Entre la société et l’autisme un problème de communication

Publié le dimanche 12 décembre 2010 à 11H45   


« Maxime peut parfaitement s’insérer dans un milieu professionnel. Il faut juste que ce milieu soit préparé à le recevoir », relate Karim Yousfi, éducateur. Dans les cuisines de la villa Apraxine à Nice, foyer de vie pour handicapés, Maxime a été tout de suite accepté. Frantz Bouton

 

 

Grâce à Karim, l’éducateur spécialisé qui l’accompagne dans sa vie extrascolaire (1), Maxime a pu trouver un stage de quinze jours en restauration, un domaine qui l’enchante. Si cette recherche est difficile pour la plupart des collégiens, elle l’a été encore davantage pour l’adolescent niçois de 15 ans. Maxime souffre d’autisme. Une maladie aux visages multiples, mais qui présentent toutes pour trait commun des difficultés de « communication » (lire ci-dessous). « Beaucoup de gens ignorent tout de l’autisme. Cette méconnaissance est responsable des difficultés que nous rencontrons lorsque nous essayons de les aider à s’insérer socialement. Le problème, c’est que les refus nous sont opposés sans la moindre explication, ce qui ne nous laisse pas l’opportunité de faire passer les messages importants », regrette Karim.

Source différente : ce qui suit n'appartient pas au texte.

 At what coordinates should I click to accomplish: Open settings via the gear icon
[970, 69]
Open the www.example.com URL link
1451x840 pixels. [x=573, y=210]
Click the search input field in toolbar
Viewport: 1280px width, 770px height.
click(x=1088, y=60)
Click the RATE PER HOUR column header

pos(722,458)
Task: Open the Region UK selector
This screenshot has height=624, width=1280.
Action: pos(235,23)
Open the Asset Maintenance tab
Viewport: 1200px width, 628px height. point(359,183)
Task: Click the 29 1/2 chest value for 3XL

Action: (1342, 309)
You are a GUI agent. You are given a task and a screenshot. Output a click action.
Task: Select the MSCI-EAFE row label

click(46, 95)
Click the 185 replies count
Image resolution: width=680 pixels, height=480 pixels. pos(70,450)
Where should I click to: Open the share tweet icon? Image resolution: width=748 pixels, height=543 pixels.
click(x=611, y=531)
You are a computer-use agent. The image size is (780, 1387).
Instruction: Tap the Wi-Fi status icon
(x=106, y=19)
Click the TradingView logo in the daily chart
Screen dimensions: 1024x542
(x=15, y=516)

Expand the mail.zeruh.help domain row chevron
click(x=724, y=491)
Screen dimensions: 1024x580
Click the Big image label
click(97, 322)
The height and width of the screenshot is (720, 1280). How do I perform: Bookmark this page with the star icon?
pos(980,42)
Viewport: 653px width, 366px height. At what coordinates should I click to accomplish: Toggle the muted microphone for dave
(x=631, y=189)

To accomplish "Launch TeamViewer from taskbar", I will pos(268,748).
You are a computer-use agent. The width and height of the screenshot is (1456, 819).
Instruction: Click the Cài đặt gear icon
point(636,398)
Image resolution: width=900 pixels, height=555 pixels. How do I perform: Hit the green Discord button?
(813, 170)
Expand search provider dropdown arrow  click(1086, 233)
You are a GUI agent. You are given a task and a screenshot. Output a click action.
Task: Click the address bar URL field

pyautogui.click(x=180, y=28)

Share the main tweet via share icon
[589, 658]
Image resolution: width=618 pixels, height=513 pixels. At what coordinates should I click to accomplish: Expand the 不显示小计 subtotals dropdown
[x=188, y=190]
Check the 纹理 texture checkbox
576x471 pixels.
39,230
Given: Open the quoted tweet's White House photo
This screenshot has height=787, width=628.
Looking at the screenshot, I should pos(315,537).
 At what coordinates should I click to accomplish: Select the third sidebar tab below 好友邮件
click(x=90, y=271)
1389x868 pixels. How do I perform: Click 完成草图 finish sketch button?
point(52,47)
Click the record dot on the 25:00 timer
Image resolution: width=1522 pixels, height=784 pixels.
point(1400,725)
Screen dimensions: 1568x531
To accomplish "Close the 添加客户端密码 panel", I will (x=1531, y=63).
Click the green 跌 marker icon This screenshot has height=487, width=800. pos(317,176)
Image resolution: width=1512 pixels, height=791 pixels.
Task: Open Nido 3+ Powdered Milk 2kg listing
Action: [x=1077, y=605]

Pas de sous-entendus ni d’implicite

Des messages aussi simples que celui-ci : « Un enfant autiste a besoin qu’on lui délivre des informations claires : il ne comprend pas les sous-entendus ou les paroles implicites. Il ne sait pas interpréter. Et les crises, tant redoutées, sont souvent la conséquence de problèmes de communication. En réalité, il suffit de parler leur langage, de s’adapter, et tout se passe bien. » Maxime écoute, d’une oreille discrète. On l’interpelle : « C’était difficile de trouver un stage, Maxime? » Une question mal formulée, qu’il entend comme une affirmation. Alors, il nous fournit une réponse un peu indirecte : « Avant, j’ai pas trouvé de stage. C’est Karim qui me l’a trouvé. Lundi, il a passé la journée avec moi à la villa Apraxine (2) (où il effectue son stage, Ndlr), pour me surveiller. » Aucune agressivité dans ces paroles, un simple constat.

L’adolescent n’associe pas les difficultés qu’il peut rencontrer dans la vie quotidienne à son handicap. Il ne perçoit d’ailleurs même pas ses difficultés, pas plus qu’il n’interprète le regard de curiosité qui, souvent, est posé sur lui. Et c’est tant mieux. « Sais-tu ce qu’est l’autisme, Maxime? » « C’est quand on a peur des chiens… ». Pourquoi pas.